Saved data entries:
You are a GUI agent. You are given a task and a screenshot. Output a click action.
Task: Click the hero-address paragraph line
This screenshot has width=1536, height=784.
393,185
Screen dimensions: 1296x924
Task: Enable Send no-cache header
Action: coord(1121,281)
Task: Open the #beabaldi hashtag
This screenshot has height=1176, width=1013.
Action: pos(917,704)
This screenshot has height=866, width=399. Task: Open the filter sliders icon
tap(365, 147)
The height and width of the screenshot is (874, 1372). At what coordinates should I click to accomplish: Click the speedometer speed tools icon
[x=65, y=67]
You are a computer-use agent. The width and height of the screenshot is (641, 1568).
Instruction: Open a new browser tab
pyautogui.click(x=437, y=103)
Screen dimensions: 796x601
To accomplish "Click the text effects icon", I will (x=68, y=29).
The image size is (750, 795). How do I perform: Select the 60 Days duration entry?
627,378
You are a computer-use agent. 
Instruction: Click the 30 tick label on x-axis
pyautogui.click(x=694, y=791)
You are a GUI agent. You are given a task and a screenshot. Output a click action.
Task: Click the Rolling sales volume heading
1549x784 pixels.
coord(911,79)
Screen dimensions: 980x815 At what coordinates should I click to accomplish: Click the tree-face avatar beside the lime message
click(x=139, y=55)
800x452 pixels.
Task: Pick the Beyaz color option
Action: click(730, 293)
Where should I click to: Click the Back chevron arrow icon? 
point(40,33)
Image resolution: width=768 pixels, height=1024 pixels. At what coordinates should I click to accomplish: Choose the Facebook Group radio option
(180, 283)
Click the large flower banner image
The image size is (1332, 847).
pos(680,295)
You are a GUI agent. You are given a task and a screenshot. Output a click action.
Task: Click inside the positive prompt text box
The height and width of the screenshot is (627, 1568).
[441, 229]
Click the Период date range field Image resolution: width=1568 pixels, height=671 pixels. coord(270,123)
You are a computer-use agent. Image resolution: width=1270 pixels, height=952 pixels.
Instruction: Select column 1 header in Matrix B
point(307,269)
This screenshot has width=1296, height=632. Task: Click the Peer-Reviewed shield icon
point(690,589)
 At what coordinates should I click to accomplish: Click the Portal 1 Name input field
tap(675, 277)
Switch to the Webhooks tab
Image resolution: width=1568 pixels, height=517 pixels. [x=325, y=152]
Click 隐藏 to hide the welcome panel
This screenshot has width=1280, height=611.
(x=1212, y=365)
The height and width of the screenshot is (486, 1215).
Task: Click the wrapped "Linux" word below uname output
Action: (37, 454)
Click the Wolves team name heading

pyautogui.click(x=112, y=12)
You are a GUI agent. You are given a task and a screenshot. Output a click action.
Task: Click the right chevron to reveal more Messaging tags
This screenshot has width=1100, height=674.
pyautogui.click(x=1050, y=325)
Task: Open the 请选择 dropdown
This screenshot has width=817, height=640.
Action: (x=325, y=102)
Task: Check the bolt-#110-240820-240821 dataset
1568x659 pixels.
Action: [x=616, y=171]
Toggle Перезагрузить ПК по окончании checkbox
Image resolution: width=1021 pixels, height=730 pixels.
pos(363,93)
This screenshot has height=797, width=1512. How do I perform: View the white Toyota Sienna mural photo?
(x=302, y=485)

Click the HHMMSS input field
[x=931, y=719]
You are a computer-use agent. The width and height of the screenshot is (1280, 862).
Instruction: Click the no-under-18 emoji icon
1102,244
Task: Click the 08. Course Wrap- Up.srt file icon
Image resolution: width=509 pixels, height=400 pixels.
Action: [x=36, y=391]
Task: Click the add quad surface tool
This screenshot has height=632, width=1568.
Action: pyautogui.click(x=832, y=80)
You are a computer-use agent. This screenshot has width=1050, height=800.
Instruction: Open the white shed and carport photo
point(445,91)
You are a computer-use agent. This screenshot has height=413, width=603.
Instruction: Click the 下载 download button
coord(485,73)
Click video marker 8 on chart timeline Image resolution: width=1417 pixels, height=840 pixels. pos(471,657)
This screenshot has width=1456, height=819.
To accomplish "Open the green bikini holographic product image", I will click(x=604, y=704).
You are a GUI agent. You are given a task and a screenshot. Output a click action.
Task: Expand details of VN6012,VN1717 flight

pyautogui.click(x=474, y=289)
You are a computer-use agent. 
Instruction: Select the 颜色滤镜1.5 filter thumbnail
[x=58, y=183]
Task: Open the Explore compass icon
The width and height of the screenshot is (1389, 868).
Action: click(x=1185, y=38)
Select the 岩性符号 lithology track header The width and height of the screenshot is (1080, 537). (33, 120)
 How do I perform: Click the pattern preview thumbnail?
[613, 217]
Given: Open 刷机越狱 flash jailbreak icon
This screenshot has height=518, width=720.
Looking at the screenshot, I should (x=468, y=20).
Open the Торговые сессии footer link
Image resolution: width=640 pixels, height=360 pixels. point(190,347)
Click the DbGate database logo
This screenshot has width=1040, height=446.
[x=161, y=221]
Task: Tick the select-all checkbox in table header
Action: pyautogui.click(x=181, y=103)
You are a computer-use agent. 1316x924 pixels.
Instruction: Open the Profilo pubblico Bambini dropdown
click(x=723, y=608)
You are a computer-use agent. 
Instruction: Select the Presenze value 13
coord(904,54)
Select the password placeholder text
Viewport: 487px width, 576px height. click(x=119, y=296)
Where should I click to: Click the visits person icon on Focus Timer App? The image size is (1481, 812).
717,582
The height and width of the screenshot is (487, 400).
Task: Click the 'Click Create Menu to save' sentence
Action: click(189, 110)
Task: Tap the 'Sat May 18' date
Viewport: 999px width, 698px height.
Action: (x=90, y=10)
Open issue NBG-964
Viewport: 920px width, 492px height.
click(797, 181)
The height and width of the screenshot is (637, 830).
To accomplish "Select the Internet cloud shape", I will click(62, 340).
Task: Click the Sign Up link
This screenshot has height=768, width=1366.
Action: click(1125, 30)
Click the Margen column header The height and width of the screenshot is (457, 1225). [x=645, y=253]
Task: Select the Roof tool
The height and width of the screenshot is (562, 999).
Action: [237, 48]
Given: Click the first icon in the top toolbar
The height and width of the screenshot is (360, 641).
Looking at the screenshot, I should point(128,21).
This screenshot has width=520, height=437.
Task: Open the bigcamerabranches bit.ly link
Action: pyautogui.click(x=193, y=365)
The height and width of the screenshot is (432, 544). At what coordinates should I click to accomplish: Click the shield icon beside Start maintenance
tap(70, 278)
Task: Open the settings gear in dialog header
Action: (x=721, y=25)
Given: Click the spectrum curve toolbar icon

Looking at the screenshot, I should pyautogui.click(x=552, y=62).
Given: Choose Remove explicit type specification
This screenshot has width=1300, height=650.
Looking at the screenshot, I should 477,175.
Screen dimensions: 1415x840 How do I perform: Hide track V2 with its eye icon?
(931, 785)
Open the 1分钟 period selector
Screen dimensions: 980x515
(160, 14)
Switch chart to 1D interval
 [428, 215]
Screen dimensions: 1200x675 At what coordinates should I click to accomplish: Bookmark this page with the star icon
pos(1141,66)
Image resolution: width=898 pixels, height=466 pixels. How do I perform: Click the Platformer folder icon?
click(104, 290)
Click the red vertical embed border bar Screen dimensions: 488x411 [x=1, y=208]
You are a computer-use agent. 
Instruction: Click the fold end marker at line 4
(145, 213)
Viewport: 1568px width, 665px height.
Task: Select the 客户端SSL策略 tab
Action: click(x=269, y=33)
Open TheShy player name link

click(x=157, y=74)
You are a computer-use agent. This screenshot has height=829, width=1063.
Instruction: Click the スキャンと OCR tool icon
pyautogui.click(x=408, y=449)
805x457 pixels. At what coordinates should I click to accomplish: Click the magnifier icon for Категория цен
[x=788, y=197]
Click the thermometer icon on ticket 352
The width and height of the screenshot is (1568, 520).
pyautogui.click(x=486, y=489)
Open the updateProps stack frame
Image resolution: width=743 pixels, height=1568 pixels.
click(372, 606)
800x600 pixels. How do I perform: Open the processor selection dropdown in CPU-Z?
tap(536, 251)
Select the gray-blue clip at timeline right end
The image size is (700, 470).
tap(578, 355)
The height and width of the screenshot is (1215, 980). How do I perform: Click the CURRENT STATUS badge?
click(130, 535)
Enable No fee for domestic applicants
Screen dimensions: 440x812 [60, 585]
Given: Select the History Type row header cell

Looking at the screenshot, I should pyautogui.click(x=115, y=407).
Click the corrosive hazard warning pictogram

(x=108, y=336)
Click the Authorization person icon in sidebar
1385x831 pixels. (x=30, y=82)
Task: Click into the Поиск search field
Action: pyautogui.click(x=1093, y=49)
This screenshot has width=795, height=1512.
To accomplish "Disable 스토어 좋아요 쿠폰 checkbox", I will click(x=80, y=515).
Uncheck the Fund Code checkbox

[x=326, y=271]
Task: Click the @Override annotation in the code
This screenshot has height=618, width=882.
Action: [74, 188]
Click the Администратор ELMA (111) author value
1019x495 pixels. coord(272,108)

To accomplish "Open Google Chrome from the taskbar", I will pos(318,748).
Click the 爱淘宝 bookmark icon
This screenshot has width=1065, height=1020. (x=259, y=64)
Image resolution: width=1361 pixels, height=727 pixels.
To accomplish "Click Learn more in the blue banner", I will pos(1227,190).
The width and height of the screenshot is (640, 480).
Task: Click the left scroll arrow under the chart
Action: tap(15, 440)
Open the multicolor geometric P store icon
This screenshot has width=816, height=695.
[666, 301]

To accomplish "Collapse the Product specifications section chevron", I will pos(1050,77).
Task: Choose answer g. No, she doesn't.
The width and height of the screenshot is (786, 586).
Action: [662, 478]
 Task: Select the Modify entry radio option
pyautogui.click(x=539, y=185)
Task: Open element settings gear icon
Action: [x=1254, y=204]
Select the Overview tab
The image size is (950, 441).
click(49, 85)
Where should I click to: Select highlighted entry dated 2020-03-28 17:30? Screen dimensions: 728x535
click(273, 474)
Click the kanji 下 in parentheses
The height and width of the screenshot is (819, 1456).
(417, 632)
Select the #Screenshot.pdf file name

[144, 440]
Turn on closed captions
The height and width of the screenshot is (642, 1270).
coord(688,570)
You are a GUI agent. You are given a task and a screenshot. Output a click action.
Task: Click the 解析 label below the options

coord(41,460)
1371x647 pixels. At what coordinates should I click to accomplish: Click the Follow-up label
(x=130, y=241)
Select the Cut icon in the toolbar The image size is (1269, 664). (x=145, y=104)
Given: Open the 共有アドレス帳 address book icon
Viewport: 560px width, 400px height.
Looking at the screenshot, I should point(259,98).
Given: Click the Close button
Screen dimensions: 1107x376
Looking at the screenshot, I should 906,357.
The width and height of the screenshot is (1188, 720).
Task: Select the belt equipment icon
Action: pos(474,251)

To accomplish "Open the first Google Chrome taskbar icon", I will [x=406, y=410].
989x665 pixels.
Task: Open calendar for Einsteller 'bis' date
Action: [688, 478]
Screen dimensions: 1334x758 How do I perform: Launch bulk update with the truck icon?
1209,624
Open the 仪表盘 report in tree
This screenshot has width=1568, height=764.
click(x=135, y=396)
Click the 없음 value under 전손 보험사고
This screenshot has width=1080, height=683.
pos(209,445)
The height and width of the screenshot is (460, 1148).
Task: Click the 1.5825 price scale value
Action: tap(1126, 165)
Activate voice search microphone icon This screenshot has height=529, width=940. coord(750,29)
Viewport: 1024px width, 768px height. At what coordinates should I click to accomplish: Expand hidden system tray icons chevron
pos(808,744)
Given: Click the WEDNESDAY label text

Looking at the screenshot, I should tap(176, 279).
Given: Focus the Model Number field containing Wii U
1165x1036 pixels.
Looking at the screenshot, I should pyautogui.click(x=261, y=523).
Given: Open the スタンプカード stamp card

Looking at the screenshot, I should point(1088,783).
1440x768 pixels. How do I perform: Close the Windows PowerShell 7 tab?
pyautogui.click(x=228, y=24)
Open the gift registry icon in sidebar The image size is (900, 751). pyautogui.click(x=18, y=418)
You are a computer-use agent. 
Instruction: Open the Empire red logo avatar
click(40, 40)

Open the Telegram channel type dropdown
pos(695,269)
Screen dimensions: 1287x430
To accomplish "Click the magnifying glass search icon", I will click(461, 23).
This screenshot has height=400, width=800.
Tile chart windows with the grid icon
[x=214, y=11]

▶ _Your instructions_
Filter the entries and copy each line with "timeline".

▶ _Task response_
Click video marker 8 on chart timeline Image resolution: width=1417 pixels, height=840 pixels. pos(471,657)
Select the gray-blue clip at timeline right end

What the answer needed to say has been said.